■ Your assignment ■
Transcribe the data that follows precisely, omitting nothing.

■ Task input ■
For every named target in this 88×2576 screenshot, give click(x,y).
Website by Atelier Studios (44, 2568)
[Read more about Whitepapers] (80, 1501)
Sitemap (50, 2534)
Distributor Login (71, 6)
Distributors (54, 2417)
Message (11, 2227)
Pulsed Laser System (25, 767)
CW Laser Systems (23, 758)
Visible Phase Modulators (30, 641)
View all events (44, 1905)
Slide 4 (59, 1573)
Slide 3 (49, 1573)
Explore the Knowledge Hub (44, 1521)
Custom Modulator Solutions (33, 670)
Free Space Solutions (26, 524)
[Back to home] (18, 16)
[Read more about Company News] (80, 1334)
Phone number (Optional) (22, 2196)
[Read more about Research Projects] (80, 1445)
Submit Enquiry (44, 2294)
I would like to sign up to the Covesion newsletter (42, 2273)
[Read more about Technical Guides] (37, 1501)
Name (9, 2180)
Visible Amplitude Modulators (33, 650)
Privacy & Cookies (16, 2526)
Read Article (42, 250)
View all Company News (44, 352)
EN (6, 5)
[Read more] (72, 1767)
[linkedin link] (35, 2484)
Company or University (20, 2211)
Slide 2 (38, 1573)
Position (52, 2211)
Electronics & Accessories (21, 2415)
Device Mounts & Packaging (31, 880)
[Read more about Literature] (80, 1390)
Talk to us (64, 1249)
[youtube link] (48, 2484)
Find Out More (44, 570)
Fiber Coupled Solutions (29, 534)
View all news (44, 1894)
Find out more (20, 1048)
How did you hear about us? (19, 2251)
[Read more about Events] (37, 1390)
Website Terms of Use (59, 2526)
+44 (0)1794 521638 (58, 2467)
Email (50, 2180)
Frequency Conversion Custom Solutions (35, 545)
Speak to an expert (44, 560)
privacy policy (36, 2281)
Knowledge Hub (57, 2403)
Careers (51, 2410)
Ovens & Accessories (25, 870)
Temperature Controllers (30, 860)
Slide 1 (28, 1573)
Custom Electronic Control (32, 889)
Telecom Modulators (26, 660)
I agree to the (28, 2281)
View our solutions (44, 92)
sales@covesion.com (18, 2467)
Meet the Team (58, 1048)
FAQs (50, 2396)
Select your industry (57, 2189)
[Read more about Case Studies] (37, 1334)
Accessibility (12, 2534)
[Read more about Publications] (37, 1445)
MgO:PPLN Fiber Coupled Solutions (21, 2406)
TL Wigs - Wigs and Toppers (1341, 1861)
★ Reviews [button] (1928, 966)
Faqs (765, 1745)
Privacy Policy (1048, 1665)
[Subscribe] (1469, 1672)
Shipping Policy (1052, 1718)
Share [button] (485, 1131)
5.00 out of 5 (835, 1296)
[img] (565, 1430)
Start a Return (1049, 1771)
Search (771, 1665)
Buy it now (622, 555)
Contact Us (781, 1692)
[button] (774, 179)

■ Response box ■
For every named target in this 88×2576 screenshot, give click(x,y).
Website by Atelier Studios (44, 2568)
[Read more about Whitepapers] (80, 1501)
Sitemap (50, 2534)
Distributor Login (71, 6)
Distributors (54, 2417)
Message (11, 2227)
Pulsed Laser System (25, 767)
CW Laser Systems (23, 758)
Visible Phase Modulators (30, 641)
View all events (44, 1905)
Slide 4 (59, 1573)
Slide 3 (49, 1573)
Explore the Knowledge Hub (44, 1521)
Custom Modulator Solutions (33, 670)
Free Space Solutions (26, 524)
[Back to home] (18, 16)
[Read more about Company News] (80, 1334)
Phone number (Optional) (22, 2196)
[Read more about Research Projects] (80, 1445)
Submit Enquiry (44, 2294)
I would like to sign up to the Covesion newsletter (42, 2273)
[Read more about Technical Guides] (37, 1501)
Name (9, 2180)
Visible Amplitude Modulators (33, 650)
Privacy & Cookies (16, 2526)
Read Article (42, 250)
View all Company News (44, 352)
EN (6, 5)
[Read more] (72, 1767)
[linkedin link] (35, 2484)
Company or University (20, 2211)
Slide 2 (38, 1573)
Position (52, 2211)
Electronics & Accessories (21, 2415)
Device Mounts & Packaging (31, 880)
[Read more about Literature] (80, 1390)
Talk to us (64, 1249)
[youtube link] (48, 2484)
Find Out More (44, 570)
Fiber Coupled Solutions (29, 534)
View all news (44, 1894)
Find out more (20, 1048)
How did you hear about us? (19, 2251)
[Read more about Events] (37, 1390)
Website Terms of Use (59, 2526)
+44 (0)1794 521638 (58, 2467)
Email (50, 2180)
Frequency Conversion Custom Solutions (35, 545)
Speak to an expert (44, 560)
privacy policy (36, 2281)
Knowledge Hub (57, 2403)
Careers (51, 2410)
Ovens & Accessories (25, 870)
Temperature Controllers (30, 860)
Slide 1 (28, 1573)
Custom Electronic Control (32, 889)
Telecom Modulators (26, 660)
I agree to the (28, 2281)
View our solutions (44, 92)
sales@covesion.com (18, 2467)
Meet the Team (58, 1048)
FAQs (50, 2396)
Select your industry (57, 2189)
[Read more about Case Studies] (37, 1334)
Accessibility (12, 2534)
[Read more about Publications] (37, 1445)
MgO:PPLN Fiber Coupled Solutions (21, 2406)
TL Wigs - Wigs and Toppers (1341, 1861)
★ Reviews [button] (1928, 966)
Faqs (765, 1745)
Privacy Policy (1048, 1665)
[Subscribe] (1469, 1672)
Shipping Policy (1052, 1718)
Share [button] (485, 1131)
5.00 out of 5 (835, 1296)
[img] (565, 1430)
Start a Return (1049, 1771)
Search (771, 1665)
Buy it now (622, 555)
Contact Us (781, 1692)
[button] (774, 179)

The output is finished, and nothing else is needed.